By Bampia James Bundu
Executive Secretary at the National Commission for Persons with Disability, Janet Robinson, has said that most of the issues discussed in the Disability Act are not practically incorporated.
While addressing the challenges of the Commission, at an ENCISS-organised forum in Freetown, Robinson said that persons with disability were still deprived of facilities due them.
She explained such persons were still being asked out of universities because they could not afford their fees and were being forced to pay medical expenses in government hospitals where those facilities were meant to be free.
She complained that it was very challenging to run the commission because persons with disability were expecting most of their problems to be solved after the establishment of the commission.
Robinson called on all to create a favorable atmosphere for people with disability as “any able-bodied person is a candidate for disability.”
But the Minister of social welfare, Moijueh Kaikai said the executive secretary was new in the commission and needed to stabilize.
“The ministry of education has said that it only needs a letter of acceptance from a disabled person and without interviewing them, they are given government scholarship to enter the university,” he claimed.
He said that at district level the process was being undermined by chiefdom authorities who he alleged would send in names of able-bodied people for disability opportunities.
“We were able to establish this after a thorough verification of the process at those levels. That is why we feel people with disability should go straight to the ministry in Freetown, present their letters of acceptance and get their scholarship processed,” he said.
The minister said they only provide oversight to institutions such as the disability commission and non-governmental organisations dealing with disability issues.

* * * * * * *

* Your objective *
Render this sentence from the article on the Disability Act in French: "The minister said they only provide oversight to institutions such as the disability commission and non-governmental organisations dealing with disability issues." The material that follows has no connection to the article on the Disability Act.

* Dataset entries *
* * * * * * *

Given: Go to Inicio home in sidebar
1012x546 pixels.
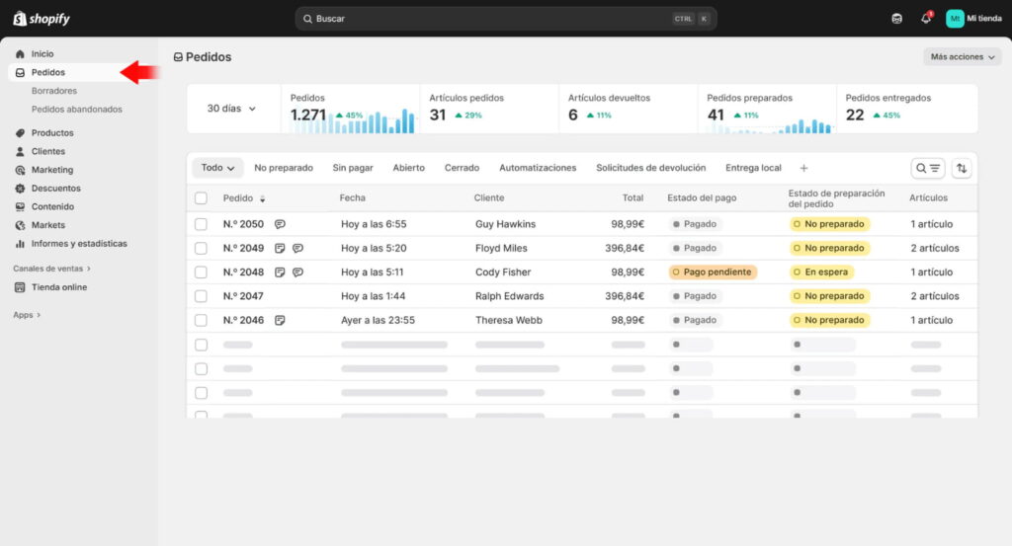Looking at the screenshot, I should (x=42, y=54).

* * * * * * *

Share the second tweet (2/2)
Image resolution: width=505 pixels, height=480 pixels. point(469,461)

* * * * * * *

* Response area *
Le ministre a déclaré qu'ils assurent uniquement la supervision d'institutions telles que la commission du handicap et les organisations non gouvernementales qui s'occupent des questions liées au handicap.